== ABOUT THIS EXERCISE ==
Extend the Florida commentary below past its final item, keeping to its bulleted form.

== SOURCE EXTRACT ==
----

Florida

  • The University of Florida has refused to allow three political science professors to continue to serve as expert witnesses in a case that understandably challenges a new state law restricting voting access. UF officials had cited a “conflict of interest” and said it was “adverse to UF interests as a state of Florida institution.”

Whatever the skewed-priority rationales, there are two cut-to-the-chase bottom lines. First, the blindsiding and chilling of academic freedom. It’s as ironic as it is unconscionable that a major public university would be on the wrong side of a free speech, censorship, prior restraint and academic freedom issue. Universities are not mere bureaucratic entities forced to align with whoever just got elected. And it hardly helps that Gov. Ron DeSantis, the Florida avatar of voter suppression, has some Gainesville allies, including Morteza Hosseini, the head of UF’s board of trustees, a major GOP donor and DeSantis adviser. Second, this is an imperiling affront to democratic ideals that depend existentially on access to voting by “we the people.”

  • The state unemployment rate: now at 4.9 percent.

----

== ENTRIES SHOWN ==
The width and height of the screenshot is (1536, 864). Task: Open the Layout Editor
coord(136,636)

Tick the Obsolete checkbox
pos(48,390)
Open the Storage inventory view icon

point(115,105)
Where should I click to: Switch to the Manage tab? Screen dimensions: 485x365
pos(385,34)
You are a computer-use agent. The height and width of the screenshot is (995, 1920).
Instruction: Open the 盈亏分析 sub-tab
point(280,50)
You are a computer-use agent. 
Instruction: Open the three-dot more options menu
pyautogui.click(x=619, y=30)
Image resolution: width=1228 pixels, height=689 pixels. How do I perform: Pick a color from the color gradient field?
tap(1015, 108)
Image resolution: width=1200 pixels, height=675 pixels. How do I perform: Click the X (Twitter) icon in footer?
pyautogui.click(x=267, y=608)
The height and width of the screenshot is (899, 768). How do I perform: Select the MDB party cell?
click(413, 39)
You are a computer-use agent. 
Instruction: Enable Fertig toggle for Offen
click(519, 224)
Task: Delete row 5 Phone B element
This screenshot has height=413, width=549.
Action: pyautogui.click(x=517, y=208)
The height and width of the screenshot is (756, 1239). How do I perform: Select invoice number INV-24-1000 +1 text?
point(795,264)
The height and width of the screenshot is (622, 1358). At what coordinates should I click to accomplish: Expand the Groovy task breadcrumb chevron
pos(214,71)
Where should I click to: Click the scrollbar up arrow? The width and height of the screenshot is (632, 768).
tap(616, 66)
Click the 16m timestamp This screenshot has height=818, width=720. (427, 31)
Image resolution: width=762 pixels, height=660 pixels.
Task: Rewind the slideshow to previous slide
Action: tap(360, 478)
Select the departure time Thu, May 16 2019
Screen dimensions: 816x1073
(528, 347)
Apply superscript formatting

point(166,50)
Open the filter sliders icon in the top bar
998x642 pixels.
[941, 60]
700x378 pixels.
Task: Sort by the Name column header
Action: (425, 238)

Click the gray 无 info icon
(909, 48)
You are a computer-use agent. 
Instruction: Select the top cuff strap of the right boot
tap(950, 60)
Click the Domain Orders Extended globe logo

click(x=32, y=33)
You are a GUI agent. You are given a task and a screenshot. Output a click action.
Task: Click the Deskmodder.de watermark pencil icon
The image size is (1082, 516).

----

== RESULT FOR THIS EXERCISE ==
  • No surprise that Attorney General Ashley Moody supported Texas’ last-ditch attempt to overturn the results of the 2020 election. It’s what we’ve come to expect from a DeSantis AG. What was rather surprising were reports of staff members who ridiculed her decision and flimsy legal rationales as “weird” and “bat…t insane.” But Pam Bondi would approve.
  • Gov. Ron DeSantis recently said—on Fox News—that he wants out-of-state police officers and sheriff’s deputies to help patrol the state. For motivation, they could get $5,000 bonuses to relocate. Sounds like, among other things, a wink-and-nod to cops with a problem getting vaccinated or making their vaxx status known.
  • “A heavy-handed mandate never authorized by Congress.” That’s how Gov. Ron DeSantis and Attorney General Ashley Moody characterized the U.S. government regulation that requires federal contractors to show proof of vaccination or weekly COVID tests of their employees. The governor and the AG have filed a lawsuit against the U.S. government over the protocols.
  • Earlier this summer, Florida led the nation in new COVID cases—approximately 22,000 a day. Last week it was 1,800—the lowest new-case rate.
  • “What’s not going to happen anymore is a Democratic Party that gets its field operation stood up only for each election, that limits its work and hopes in winning blue counties to get us over the top. It starts now.”—Florida Democratic Party Chairman Manny Diaz.